Try it
Copy precisely the first line of the material below and every later line, stopping with the line that contains "Tap the back".

Data provided

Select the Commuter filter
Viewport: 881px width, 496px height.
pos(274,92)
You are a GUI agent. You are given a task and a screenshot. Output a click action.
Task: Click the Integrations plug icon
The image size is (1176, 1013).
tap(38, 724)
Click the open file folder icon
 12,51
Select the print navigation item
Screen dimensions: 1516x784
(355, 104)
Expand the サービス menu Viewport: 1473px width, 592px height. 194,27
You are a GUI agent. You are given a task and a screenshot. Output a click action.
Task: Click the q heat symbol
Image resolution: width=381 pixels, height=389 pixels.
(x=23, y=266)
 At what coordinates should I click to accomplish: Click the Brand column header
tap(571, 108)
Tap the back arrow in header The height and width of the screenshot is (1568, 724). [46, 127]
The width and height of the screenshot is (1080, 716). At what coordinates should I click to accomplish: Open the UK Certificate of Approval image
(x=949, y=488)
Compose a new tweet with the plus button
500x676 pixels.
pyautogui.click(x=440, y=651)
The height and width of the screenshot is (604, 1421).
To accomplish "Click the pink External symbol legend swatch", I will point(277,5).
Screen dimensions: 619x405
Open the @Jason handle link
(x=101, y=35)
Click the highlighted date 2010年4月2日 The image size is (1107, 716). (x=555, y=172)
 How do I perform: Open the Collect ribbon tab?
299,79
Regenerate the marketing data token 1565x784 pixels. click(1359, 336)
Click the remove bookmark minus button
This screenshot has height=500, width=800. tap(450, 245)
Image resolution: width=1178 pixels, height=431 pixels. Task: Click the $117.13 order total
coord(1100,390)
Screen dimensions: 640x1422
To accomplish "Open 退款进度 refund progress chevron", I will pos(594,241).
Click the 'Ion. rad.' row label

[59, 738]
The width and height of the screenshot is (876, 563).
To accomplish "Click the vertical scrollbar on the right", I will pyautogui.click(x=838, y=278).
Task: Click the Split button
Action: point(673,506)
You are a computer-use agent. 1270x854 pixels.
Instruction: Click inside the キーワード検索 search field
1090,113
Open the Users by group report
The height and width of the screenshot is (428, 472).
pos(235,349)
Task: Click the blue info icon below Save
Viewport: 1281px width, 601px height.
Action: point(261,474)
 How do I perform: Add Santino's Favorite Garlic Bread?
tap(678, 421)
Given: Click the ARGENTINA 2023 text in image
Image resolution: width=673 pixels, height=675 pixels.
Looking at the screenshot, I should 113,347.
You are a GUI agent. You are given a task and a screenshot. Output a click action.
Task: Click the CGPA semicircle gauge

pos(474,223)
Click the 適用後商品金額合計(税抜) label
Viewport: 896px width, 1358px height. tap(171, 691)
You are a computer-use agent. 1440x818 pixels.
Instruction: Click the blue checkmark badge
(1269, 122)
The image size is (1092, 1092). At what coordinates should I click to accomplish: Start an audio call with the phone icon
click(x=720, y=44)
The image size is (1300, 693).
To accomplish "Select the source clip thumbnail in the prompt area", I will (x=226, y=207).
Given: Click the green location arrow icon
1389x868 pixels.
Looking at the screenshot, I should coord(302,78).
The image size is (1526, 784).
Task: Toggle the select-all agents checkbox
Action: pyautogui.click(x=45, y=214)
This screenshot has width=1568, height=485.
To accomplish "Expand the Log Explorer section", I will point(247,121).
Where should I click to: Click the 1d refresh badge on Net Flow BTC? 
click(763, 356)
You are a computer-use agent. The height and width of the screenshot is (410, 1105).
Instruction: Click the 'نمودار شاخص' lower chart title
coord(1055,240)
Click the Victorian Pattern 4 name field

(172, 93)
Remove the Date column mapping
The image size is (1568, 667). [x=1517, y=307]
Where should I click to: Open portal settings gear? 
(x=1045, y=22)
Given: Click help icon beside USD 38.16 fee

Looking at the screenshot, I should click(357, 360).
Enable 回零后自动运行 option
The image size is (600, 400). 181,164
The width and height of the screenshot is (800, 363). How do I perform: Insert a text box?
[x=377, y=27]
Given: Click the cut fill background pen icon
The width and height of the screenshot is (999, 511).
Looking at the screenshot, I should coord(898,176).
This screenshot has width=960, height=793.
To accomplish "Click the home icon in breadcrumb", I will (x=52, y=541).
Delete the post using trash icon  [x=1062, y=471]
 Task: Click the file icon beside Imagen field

Solved problem
Select the Commuter filter
Viewport: 881px width, 496px height.
pos(274,92)
You are a GUI agent. You are given a task and a screenshot. Output a click action.
Task: Click the Integrations plug icon
The image size is (1176, 1013).
tap(38, 724)
Click the open file folder icon
 12,51
Select the print navigation item
Screen dimensions: 1516x784
(355, 104)
Expand the サービス menu Viewport: 1473px width, 592px height. 194,27
You are a GUI agent. You are given a task and a screenshot. Output a click action.
Task: Click the q heat symbol
Image resolution: width=381 pixels, height=389 pixels.
(x=23, y=266)
 At what coordinates should I click to accomplish: Click the Brand column header
tap(571, 108)
Tap the back arrow in header The height and width of the screenshot is (1568, 724). [46, 127]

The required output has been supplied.